It’s been exactly 2 years…
Life has been a whirlwind of ups and downs, changes and challenges. I have only recently started to think about my old blog and decided to check it out today, wouldn’t you know the last post was on May 22, 2011…. I can’t even describe how fast the time has flown.
As far as fitness goes I am still trying to find my way. I have recently found a treatment that brings some relief from the IT band group of pain I have been working through. Bowen therapy, it works, it’s easy, it doesn’t hurt like the f’in foam roller devil. Now I just need to find another therapist as my guy has decided to go west for the winter, yes I said winter in May…. I have been living in Australia for the past 18 months.
I have been able to maintain a 30-35 lb weight loss since my big loss of 80 lbs. I am happy about that but I would like to crack the crust on how to get back down again and be able to maintain that loss in a healthy manner. Not that the weight loss wasn’t healthy the last time it is that the weight gain was caused by a slip back in to unhealthy habits. I am vulnerable to stress eating and using food as a distraction. Trying to use old episodes of Gossip Girl as a distraction right now, just have to make sure I am on my bike on the windtrainer not on the couch.
We have moved to one of the most beautiful places on the planet, Australia. I will say that life is different when you move somewhere to live not just come to visit. The realities of leaving friends and family sink in. I take quite a long time to connect to people so it was hard to leave the friendships I had cultivated. Australians I must say are quick to welcome you once you break the ice, especially triathlete types.
I have only done one triathlon since being here and that was a sub sprint. It was weird that everyone thought it was my first ever and I was such a newbie. I had this completely different life in Canada with some little successes in running races, mini triathlons but now I was back to being overweight and slow with no cred… Could it be a good thing? One thing I am not is a quitter. I was often the slowest person on the group rides with Impact Multisport, but they never made me feel bad. Why can’t I give it a go here? Early mornings perhaps, yuck 5 am wake ups.

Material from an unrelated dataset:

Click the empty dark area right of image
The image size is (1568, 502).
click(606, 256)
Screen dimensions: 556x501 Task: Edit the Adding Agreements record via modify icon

There have been a few messages from the cosmos that I need to get my proverbial shit together. My beloved Dad passed away very suddenly of a massive stroke, no warning at all. Still working on that one. A friend recently passed away at a very young age and it has given me more pause to think about what is important. A perfect body is not something I have ever really been obsessed with but I would like to have a very functional one that moves well in space and wears clothes comfortably. Not too much to ask? I would also like to be able to run comfortably again but if that is not in the cards right now there is surely more activities that I can do with ease.
This is my 40th year and it seems a bit trite but I would like to have a few things sorted out by the end of it. Healthy body, career direction (that’s another long story), harmonious family life.